Était-ce par bêtise, par pingrerie ou tout simplement parce que j’étais vexé de ne pas avoir pu prendre un thé dans ce bel endroit, je m’approchai de la dame qui vendait les tickets d’entrée et lui réclamai d’être remboursé. Il ne s’agissait que de quelques centimes mais j’en fis vite une question de principe. Le ton monta et n’obtenant pas satisfaction, je quittai l’établissement en claquant la première porte vitrée. Je fus rattrapé par le maître d’hôtel dans le sas d’entrée et il me ramena de force dans le restaurant. En claquant la porte, j’avais manifestement fait tomber une petite baguette en bois qui tenait une des vitres. La situation devint ubuesque avec l’arrivée moins de cinq minutes plus tard d’un homme en uniforme à la mine patibulaire. J’eus beau sortir mon passeport et réclamer de joindre mon ambassade, rien n’y fit.

Bien au contraire : le policier m’arracha mon passeport des mains et répéta en tchèque une phrase dont je compris qu’on me demandait 50 $ pour réparer la porte que j’avais dégradée.

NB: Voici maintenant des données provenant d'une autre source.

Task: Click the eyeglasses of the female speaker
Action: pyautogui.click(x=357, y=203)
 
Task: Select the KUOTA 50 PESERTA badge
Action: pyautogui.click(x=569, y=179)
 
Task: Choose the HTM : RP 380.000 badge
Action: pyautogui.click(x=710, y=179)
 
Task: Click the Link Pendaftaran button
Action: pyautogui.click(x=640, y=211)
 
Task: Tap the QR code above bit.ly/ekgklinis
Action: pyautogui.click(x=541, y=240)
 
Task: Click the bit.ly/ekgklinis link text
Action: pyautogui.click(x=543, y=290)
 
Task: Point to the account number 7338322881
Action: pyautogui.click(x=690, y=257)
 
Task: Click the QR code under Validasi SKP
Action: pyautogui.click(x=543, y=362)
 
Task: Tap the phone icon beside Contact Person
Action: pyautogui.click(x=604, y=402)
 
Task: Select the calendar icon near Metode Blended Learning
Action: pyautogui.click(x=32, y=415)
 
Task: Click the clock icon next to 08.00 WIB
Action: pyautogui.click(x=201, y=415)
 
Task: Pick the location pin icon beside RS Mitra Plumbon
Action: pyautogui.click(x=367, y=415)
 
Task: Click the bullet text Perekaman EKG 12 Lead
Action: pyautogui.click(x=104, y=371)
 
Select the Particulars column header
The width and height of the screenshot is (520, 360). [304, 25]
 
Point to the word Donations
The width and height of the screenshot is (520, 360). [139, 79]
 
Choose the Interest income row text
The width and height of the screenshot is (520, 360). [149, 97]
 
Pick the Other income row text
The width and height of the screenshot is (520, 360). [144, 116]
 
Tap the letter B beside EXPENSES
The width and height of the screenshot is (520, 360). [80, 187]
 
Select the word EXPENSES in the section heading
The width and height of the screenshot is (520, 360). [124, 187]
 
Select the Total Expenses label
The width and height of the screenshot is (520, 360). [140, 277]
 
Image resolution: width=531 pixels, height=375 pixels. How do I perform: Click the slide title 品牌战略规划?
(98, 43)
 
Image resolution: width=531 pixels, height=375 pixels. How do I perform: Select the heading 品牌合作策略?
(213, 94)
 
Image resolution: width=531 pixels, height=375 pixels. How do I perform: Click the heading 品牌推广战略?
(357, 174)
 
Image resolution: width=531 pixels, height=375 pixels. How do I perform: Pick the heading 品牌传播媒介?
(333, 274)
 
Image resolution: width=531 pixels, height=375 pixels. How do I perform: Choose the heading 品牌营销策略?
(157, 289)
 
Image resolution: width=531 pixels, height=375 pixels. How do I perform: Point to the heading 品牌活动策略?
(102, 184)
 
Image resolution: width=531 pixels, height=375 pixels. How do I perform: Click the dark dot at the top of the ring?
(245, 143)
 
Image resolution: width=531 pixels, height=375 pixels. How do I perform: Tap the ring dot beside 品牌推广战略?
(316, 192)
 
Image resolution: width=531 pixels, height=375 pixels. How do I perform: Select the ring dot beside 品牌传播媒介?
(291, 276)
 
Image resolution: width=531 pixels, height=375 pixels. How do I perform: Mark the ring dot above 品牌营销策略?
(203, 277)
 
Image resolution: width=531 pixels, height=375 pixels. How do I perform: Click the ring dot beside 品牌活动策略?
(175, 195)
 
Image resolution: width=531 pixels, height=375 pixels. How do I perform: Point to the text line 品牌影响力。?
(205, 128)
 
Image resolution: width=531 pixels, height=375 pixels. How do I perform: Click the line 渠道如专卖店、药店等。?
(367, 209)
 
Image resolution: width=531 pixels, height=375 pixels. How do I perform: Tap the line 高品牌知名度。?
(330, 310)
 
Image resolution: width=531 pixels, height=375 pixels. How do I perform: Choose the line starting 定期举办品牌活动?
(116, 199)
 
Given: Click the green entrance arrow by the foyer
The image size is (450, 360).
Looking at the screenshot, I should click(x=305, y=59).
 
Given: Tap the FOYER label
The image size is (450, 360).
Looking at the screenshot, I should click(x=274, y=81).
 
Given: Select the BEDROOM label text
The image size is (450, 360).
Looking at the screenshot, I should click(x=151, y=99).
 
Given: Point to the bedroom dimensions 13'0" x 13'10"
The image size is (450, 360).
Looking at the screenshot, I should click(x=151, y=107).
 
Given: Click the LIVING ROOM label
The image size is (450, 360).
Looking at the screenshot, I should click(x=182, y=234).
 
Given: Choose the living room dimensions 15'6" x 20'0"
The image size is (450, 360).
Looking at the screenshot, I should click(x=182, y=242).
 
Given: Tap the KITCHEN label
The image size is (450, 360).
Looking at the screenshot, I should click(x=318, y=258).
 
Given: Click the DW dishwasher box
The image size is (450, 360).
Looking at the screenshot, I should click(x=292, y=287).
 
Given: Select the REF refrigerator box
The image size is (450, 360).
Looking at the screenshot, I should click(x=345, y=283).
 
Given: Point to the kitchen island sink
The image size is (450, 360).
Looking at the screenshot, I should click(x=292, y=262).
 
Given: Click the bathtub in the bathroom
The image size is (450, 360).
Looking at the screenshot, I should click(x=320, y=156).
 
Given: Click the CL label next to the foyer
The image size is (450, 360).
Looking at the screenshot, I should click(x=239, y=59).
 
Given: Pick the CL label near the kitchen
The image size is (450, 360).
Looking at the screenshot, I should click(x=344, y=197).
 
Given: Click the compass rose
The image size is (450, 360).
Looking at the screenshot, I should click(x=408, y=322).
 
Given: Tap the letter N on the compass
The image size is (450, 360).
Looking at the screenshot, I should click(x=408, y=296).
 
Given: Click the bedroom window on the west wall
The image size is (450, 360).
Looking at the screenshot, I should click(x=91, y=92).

Comme je continuais à refuser en répétant en boucle le mot ambassade, le policier perdit patience. Il me prit vigoureusement par le bras, et me sortit de l’établissement. Il posa son pied sur le mien et me tenant au collet, me dit dans un allemand très correct, alors qu’il n’avait parlé jusqu’à maintenant qu’en tchèque: « Maintenant tu as le choix, soit tu paies les 50 $ soit tu passes la nuit en prison ! » Je dois dire que je n’avais pas trop envie de faire connaissance avec les geôles praguoises. Je payai donc les 50 $ ce qui me permit de récupérer mon passeport et je m’enfuis sans demander mon reste.

Cette mésaventure n’a pour rien au monde eu d’influence sur ma fascination pour la capitale tchèque. J’ai même failli y déménager à deux reprises et c’est chaque fois avec un réel plaisir que j’y retourne. Force est de constater que l’ambiance a changé. Prague, comme Budapest, s’est métamorphosée en 25 ans et je dois dire que je suis un peu nostalgique de la quiétude qui régnait dans la ville avant qu’elle ne devienne cette destination en vogue.

Philippe Gustin

Haut-fonctionnaire

Ancien ambassadeur de France en Roumanie.